Cold takes: I’m a slow thinker, which is anathema to the hot take culture that much of media preferences. Two of my goals with Othertongue are to translating dense, complex topics into clear, readable prose and to use academic tools to understand contemporary culture and other questions I have. All this means that I often want to write about something months after it’s culturally “relevant.” (Eye roll to the concept of cultural relevance, anyway.)
Eventual, longer essays: Othertongue won’t just be a chaotic notebook. Eventually, I will yoke the disparate threads into long-form essays.
Community: My hope is that sharing my research as it unfolds will inspire some of you to read alongside me and share your thoughts.
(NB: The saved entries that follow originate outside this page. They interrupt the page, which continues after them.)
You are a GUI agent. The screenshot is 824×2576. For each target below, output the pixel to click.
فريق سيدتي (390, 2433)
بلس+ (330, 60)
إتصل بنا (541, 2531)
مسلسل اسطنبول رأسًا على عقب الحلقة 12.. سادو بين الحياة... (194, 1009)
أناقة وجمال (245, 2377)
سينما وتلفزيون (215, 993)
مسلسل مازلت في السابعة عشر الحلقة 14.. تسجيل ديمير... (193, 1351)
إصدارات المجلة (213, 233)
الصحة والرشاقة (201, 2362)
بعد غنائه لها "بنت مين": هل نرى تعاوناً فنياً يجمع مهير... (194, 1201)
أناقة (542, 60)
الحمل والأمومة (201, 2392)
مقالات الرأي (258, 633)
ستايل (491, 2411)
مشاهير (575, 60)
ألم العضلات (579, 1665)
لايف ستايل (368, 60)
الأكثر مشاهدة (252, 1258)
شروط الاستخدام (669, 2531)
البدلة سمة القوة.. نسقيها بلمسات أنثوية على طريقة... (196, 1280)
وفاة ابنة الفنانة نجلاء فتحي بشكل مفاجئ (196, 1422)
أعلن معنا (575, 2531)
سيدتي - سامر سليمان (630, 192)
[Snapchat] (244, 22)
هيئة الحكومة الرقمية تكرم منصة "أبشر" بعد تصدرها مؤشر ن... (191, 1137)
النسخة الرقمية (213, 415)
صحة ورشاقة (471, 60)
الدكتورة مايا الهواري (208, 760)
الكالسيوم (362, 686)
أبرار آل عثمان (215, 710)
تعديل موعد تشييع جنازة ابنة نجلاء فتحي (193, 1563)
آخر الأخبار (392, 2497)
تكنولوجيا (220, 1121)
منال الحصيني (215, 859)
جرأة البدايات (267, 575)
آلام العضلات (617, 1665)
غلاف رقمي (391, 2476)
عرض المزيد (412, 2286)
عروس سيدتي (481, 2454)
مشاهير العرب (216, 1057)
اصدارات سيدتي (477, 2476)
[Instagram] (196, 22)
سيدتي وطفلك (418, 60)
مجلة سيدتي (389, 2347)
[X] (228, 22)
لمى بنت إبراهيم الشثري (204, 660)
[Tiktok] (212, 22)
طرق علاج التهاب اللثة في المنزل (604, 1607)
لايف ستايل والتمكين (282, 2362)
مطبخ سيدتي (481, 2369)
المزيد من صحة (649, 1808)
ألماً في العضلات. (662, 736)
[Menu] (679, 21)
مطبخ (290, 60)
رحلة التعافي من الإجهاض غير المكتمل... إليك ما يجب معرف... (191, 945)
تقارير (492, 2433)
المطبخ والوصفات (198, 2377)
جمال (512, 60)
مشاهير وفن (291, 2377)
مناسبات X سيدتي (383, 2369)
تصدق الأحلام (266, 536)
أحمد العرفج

That’s all for now. I’m excited for you to join me as I set out on this learning journey.
One piece of housekeeping: I am keeping this newsletter free while I adjust to the new format. In a few months or so, I’ll turn on a paywall. Until then, there is an option to pledge your support via a monthly or annual subscription. You won’t get charged now, but rather when I turn paid subscriptions on. Tracking promised monetary support is one way I can justify spending time on this writing, so if you do decide to pledge, I am very grateful.
Thanks for reading.
If you want to send me a note, you can just reply to this email or click “leave a comment” below. I’ll be back soon with some thoughts about the fantasy of community (plus recommendations), and the weekly annotated bibliography posts will start next week.
Written to the soundtrack of Sunset by Caroline Polachek on repeat. It’s a delightful, sonic pastiche with White Lotus-esque vocals that appear midway through.